The European Central Bank (ECB) has irritated bankers with efforts to impose its own equivalent to US standards on leverage finance that may be doomed anyway.
There are about three months to go before the ECB’s guidelines on leveraged transactions come into force. Billed as a way of bringing a regulatory level playing field to an asset class already subject to similar guidance in the US, the reality is that the European iteration is even more mired in confusion than that on the other side of the Atlantic. The verdict of one levfin lawyer? “Bonkers.”

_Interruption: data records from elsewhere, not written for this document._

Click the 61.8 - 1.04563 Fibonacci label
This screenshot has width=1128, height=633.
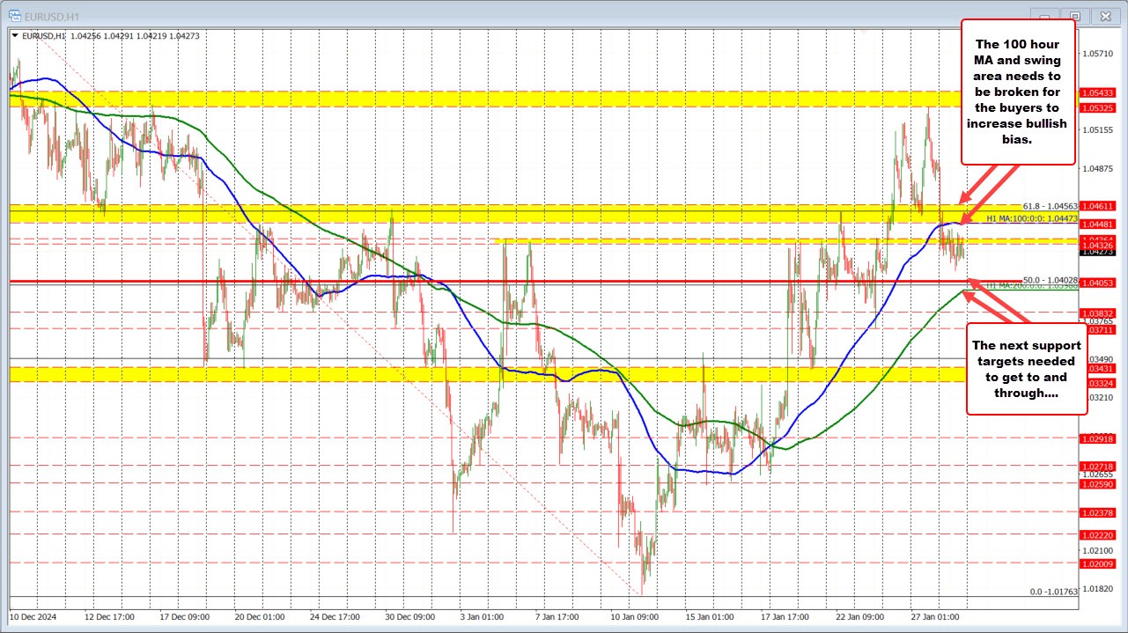1048,206
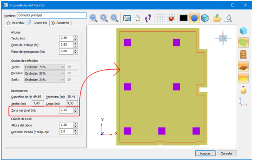The width and height of the screenshot is (253, 161).
Task: Select the hand pan tool
Action: (x=138, y=18)
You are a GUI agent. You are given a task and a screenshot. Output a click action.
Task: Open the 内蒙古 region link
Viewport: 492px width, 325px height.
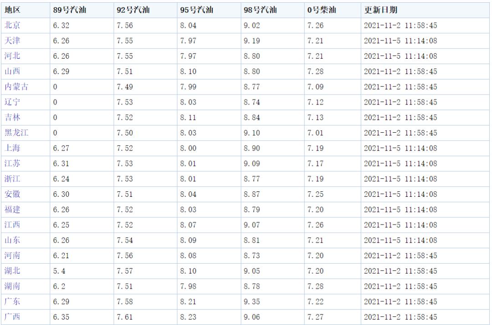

Pat Toomey, Republican Senator
The key points at issue are pretty fundamental, not least the definition of leverage. As they stand, the guidelines appear in the view of levfin bankers and lawyers to include most revolving capital facilities (RCFs), meaning that these must be treated as entirely drawn. Committed capex facilities likewise appear to fall under the scope, despite the fact that such facilities would ordinarily be used to create Ebitda that ought in theory to offset them.
One area where the ECB relented from its original draft guidance was in the definition of Ebitda itself, where it now allows adjusted Ebitda to be used, as is typical in calculating leverage for the purposes of structuring levfin deals. But while an exception for high yield bonds is also at first glance welcome (and mirrors the US guidance), it’s largely meaningless for leveraged buyouts since any bridge financing would fall within the scope of the guidance.
The ECB’s guidelines are not law, but they are expected to be followed by regulated institutions. Anyone choosing to ignore them is likely to find their lives a little more uncomfortable. And the question of whether the US equivalent is a rule or guidance could yet make the ECB look a little more foolish.
Earlier this year, Republican Senator Pat Toomey asked for a determination from the Government Accountability Office on whether the US Leveraged Lending Guidance in fact constitutes a Rule. If it does, then it needs approval from Congress to survive. In the current climate, getting that would be quite some achievement. Failure to do so could see it disappear altogether, leaving the ECB’s “harmonisation” motivation looking less sturdy, to say the least.
Senator Toomey is still waiting for his answer. But the recent US Treasury white paper on regulatory reform recommended that in any case the guidance be reissued for comment and then refined to remove areas of uncertainty. The results of that might spur the ECB into tidying up its own lack of clarity, but Europe’s levfin bankers shouldn’t hold their breath. Anyone hoping for an unambiguous stance might have a while to wait.